2024年の大河ドラマ、紫式部が主人公の『光る君へ』がスタートした。女性が主人公の作品は大河では15作目で、2017年放送の『おんな城主直虎』以来7年ぶりとなり、脚本を大石静が手掛けている。

本作の主人公、紫式部(まひろ)を演じるのは吉高由里子。『源氏物語』を書いたことで現代でも知られている彼女は、学はあるがなかなか官職につけない父親の藤原為時(岸谷五朗)と、そんな為時を支えるちやは(国仲涼子)の間に生まれ、幼い頃から父親の読む漢文に耳を傾ける聡明な子どもであった。

聡明なだけではなく、たぐいまれなる観察眼が子どもの頃からあった。父の親戚である藤原宣孝(佐々木蔵之介)に、「今宵はどなたのところへ?」と聞くなど、大人のしていることを冷静に見ているようなシーンも描かれる。これは、この時代の男性たちが、本妻だけでなく嫡妻のところに夜な夜な通っていることを意味する。

まひろの父の為時もまた、母以外の女性のところに通っている。それでも母のちやはは、為時が官職に就けるようにと毎日、願掛けをしており、まひろはそんな母に「母上は毎日願掛けをして、父上のことをお祈りしているのに、なぜ父上は今宵も家をあけて平気なの?」と尋ねるのである。

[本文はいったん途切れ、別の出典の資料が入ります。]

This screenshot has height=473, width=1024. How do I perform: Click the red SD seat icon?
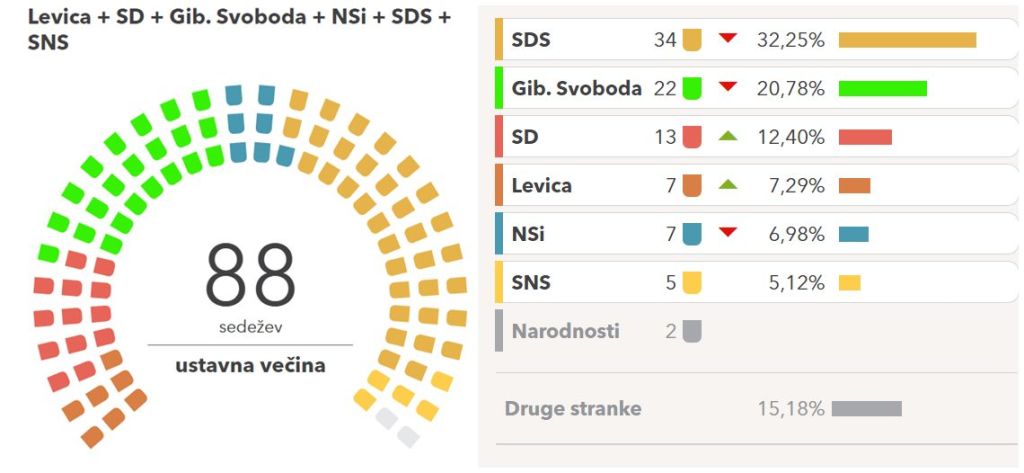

しかし、そうやって父を支えていた母親は、ある日、願掛け中に通りすがった藤原道兼(玉置玲央)によって無残に殺されてしまう。こうした経験を忘れず、その後もずっと自分の中で考え続けたからこそ、後の紫式部は生まれたのだろうと思わせるシーンである。

光る君へ

道長の気付いた女性たちの「寂しさ」が指すもの

この物語の中の女性たちは、まひろやちやは以外にも、矛盾を抱えて傷ついている。先述の藤原道兼の姉である藤原詮子(吉田羊)は、六十四代・円融天皇の妻となり、懐仁親王をもうけるも、子どもが生まれてからは円融天皇からかつてのようには愛されず寂しい思いを抱いていた。

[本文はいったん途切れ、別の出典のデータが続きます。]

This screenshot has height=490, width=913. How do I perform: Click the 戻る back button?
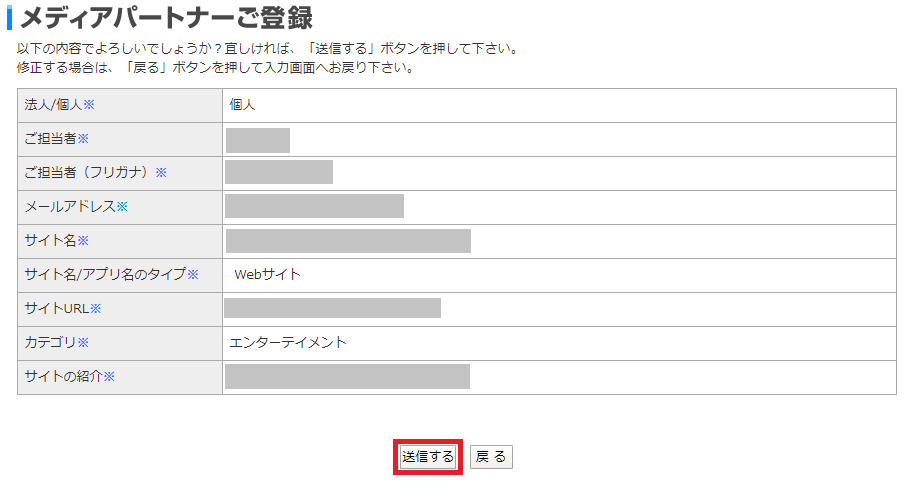click(x=491, y=457)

そんな詮子がなんでも話せるのが、後の最高権力者となる藤原道長(柄本佑)である。道長はぼーっとしていると評されるが、それは世の中のことや、まひろや詮子のこともよく見ていて、いろいろなことを自分で考えているからではないかと思える。

道長とまひろは幼い頃に出会い、まひろの母の死をきっかけに会えなくなるが、大人になって再会。お互いに恋心とも親愛の情ともとれる気持ちを抱いているのが見て取れ、その感じが、この大河ドラマを現代的なラブストーリーを見ているような楽しさをもたらしてくれるのである。

そんなぼーっとしていて、女性たちの「寂しさ」に人一倍敏感な道長は、私からすると映画『バービー』におけるアランのようにも見える。つまり、ヒロインに寄り添う伴走者のようなところがあるのである(もちろん道長はまひろともっと深い関係性があるから、ケンのような役割もあるのだが)、この優しき道長が、ドロドロの権力争いに打ち勝ってどのように最高権力者になるのかも、見どころになるのだろう。

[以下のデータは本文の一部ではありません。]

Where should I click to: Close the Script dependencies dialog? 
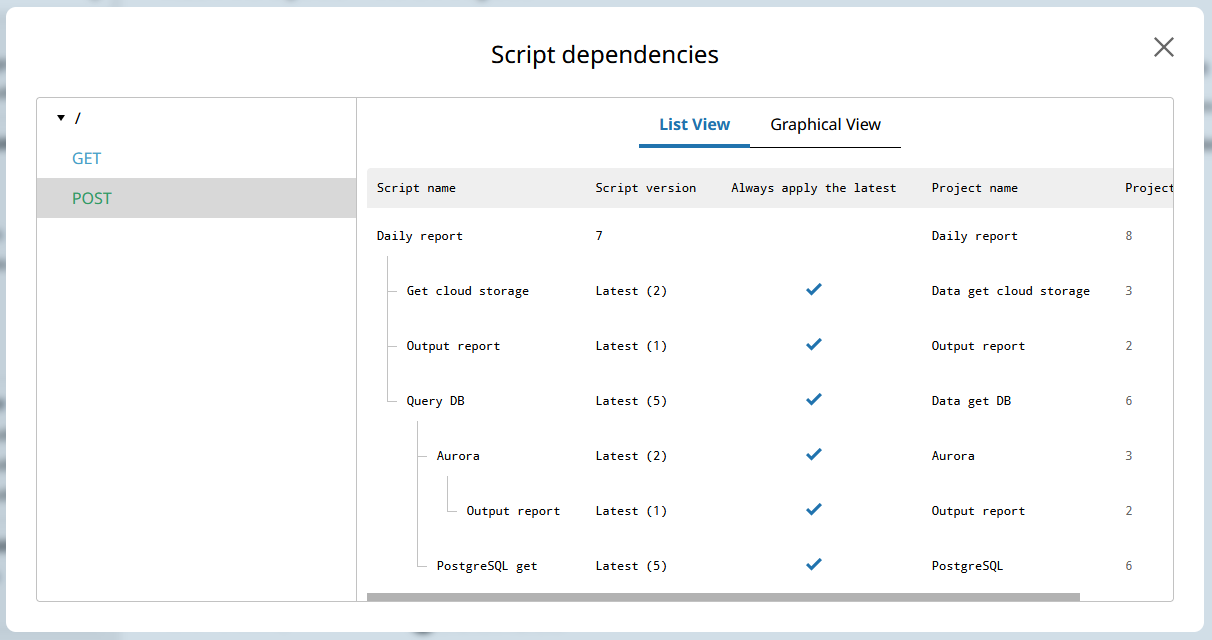click(x=1163, y=47)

しかし、道長の気付いた女性たちの「寂しさ」というのは、ちやはが夫を思って懸命に願掛けをしていても夫は嫡妻の元にいっているとか、詮子が夫から愛されないという寂しさを抱えているという気持ちというよりは、この時代の女性たちが、権力争いをしている男性の陰で自分を押し殺して生きているようなことを指しているのではないかと思える。

そういう意味では、幼い頃から学問に関心を持っていても、卓越した観察眼を持っていても、それが(現時点では)生かされないちやはの状況なども「寂しい」状況であるとも言えるだろう。

しかもまひろは、母親を自分の目の前で殺した藤原道兼と大人になってから再会。感情は「寂しい」というレベルではなく、怒りでかき乱される。しかし、それを知った父親はまひろの弟がまっとうな官職を得るために、道兼のことには目をつぶって「許せ」と言ってくるのだった。

昨今は理不尽な出来事を「飲み込まない」人も増え、物語の登場人物にも増えてきた。

まひろの状況から、韓国映画である『82年生まれ、キム・ジヨン』や『はちどり』、中国映画の『シスター 夏のわかれ道』のことを思い出してしまった。これらの映画の中に出てくる主人公の母親や叔母たち、つまり若い主人公よりも、ひと世代上の女性たちは、男の兄弟がより良い職に就くという目的のために、兄弟よりも優秀であっても大学進学をあきらめ、自分を犠牲にせざるを得ない。まひろも同じ状況である。

まひろは父から、「お前は賢い。わしにさからいつつも、何もかもわかっておるはずじゃ」とその賢さを狡猾に利用され諭されるが、「わかりません」と突っぱねる。この父親の諭し方が巧妙である。理不尽なことを腹の中にとどめてもらいたいときに、「賢さ」をちらつかせる人は現代にも存在するのではないだろうか。例えば、女性が女性だというだけで不利な立場になったときや、ミソジニー混じりの発言に傷つけられてそれに対して怒りを訴えたりしたとき、「賢い君なら、どうなるかわかるよね?」と諭しながら脅しをかけるというシーンはドラマで見ることもある。そこまでのことではなくとも、近い場面に出くわした人もいるだろう。
そういうことに出くわしたとき、かつてであれば、多くの人は恐怖からそれを「飲み込む」ことしかできなかったかもしれないが、昨今は「飲み込まない」人も増えただろうし、物語の登場人物にも増えてきた。ドラマ『エルピス-希望、あるいは災い-』の主人公の浅川恵那(長澤まさみ)のセリフにも「飲み込みたくないものを飲み込まない。でないともう死ぬし、私」というものがあった。まひろが父に対して「わかりません」と強く突っぱねたシーンを見て、彼女も理不尽なことを決して「飲み込まない」ヒロインなのだなと思えた。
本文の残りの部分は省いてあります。